Sarmat could carry a payload capable of wiping out a landmass "the size of Texas or France," according to a report by the Kremlin-aligned Sputnik news agency. -CNBC
Putin warned the West at the beginning of the Ukraine War that countries that try to intervene would see consequences “the likes of which you have never seen in history.”
On 27 February, three days after the invasion, Putin said during a meeting with defense officials, “Western countries aren’t only taking unfriendly economic actions against our country, but leaders of major NATO countries are making aggressive statements about our country. So, I order to move Russia’s deterrence forces to a special regime of combat duty.”

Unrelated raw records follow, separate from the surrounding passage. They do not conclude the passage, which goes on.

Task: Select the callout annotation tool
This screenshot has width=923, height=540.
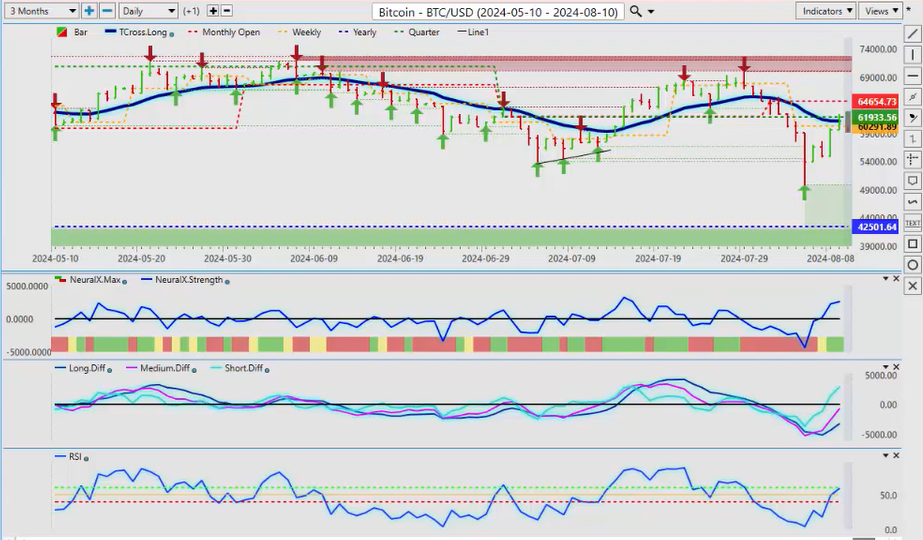Action: [x=912, y=180]
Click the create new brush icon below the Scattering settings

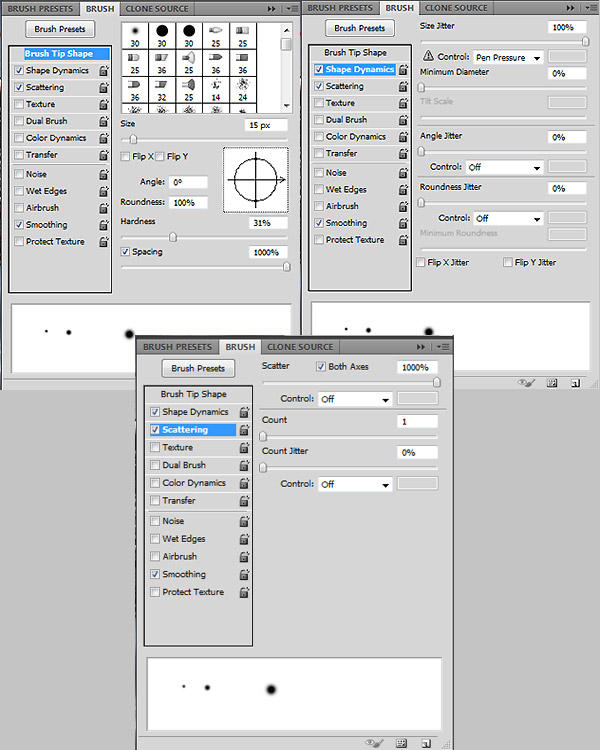[x=426, y=743]
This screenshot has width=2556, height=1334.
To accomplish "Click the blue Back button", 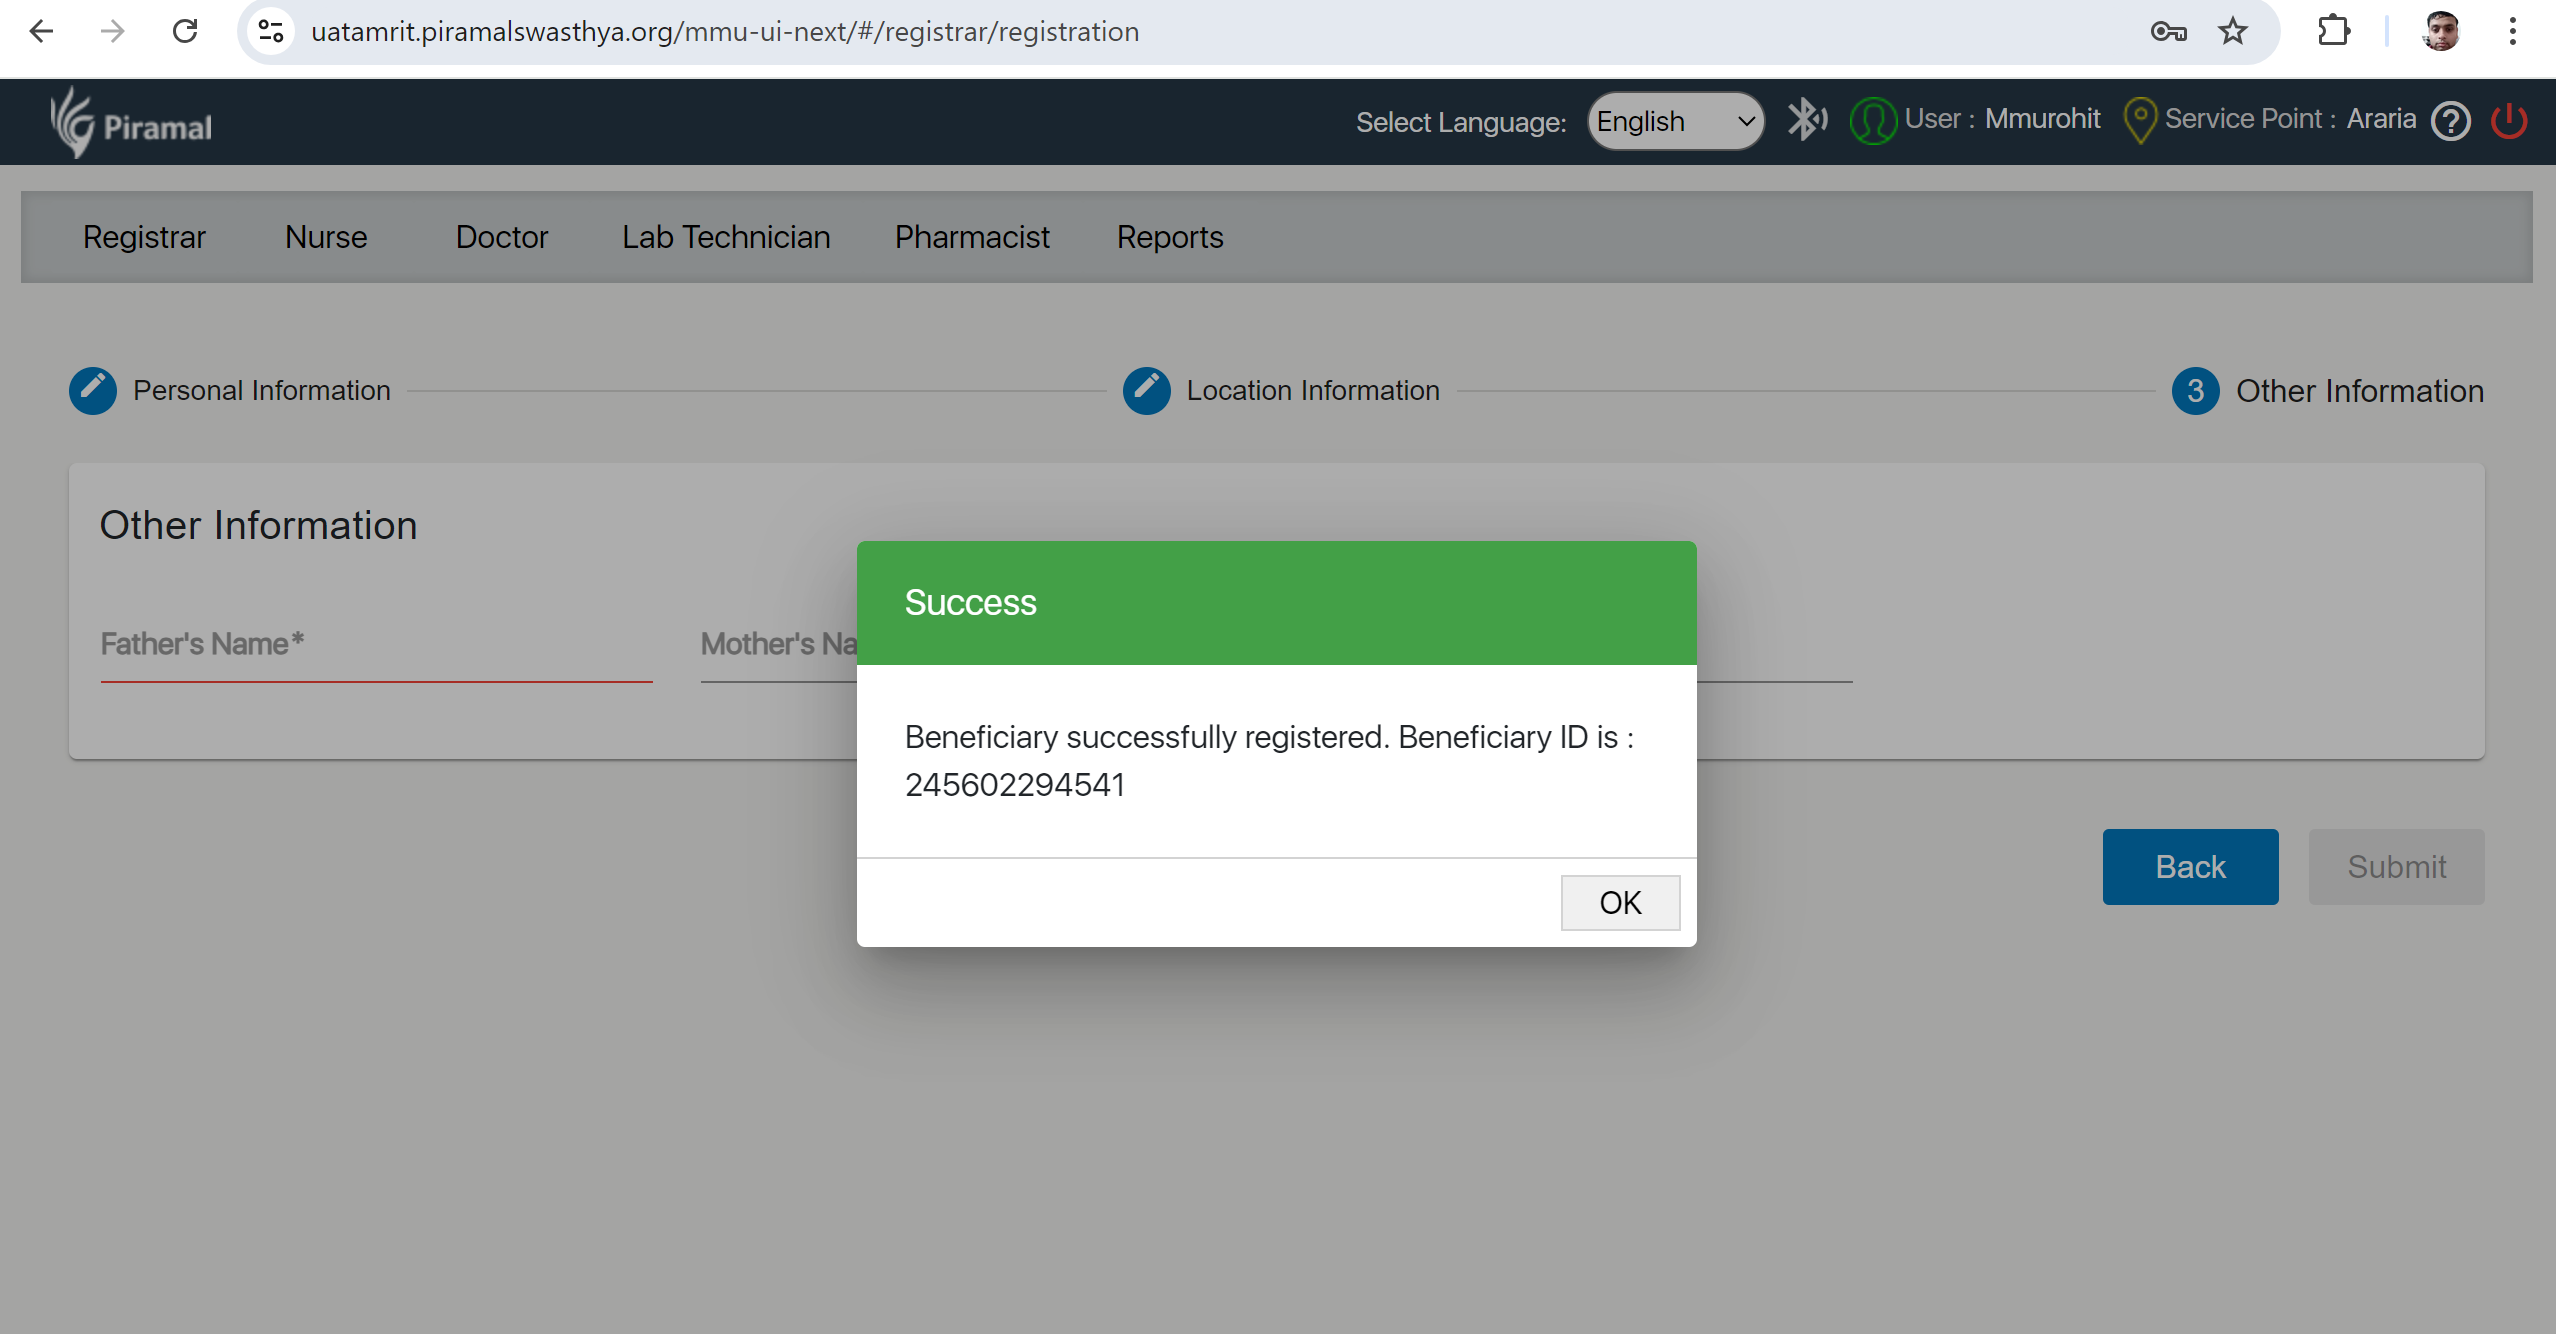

Igor Korotchenko, editor in chief of Russia's National Defence magazine, told RIA news agency it was a signal to the West that Moscow was capable of meting out "crushing retribution that will put an end to the history of any country that has encroached on the security of Russia and its people". -Newsbreak
TRENDPOST: The Trends Journal is completely opposed to Russian President Vladimir Putin’s decision to invade Ukraine, but—as we have long pointed out—it does not come as a surprise since Moscow views Kyiv’s partnership with the U.S. and NATO as an existential threat.
But we have been calling for Kyiv to sit down and negotiate for peace. Russia has already identified its demands.
Its top demand is that Ukraine agrees to take a neutral stance and will not apply for NATO membership. Zelensky has already agreed to this requirement.
The BBC reported that Kyiv would also have to disarm, would have to deNazify, and must protect the Russian language in the eastern region of the country.
Russia has pulled its troops from Kyiv to focus on its offensive in the east.
Mykhailo Podolyak, a Ukrainian negotiator, told Reuters that there will be no meeting with Putin until “after the country defeated Russia in the east, which would bolster its negotiating position.”
Zelensky recently told Fox News that his country would not accept “any outcome” short of the defeat of the Russian invaders.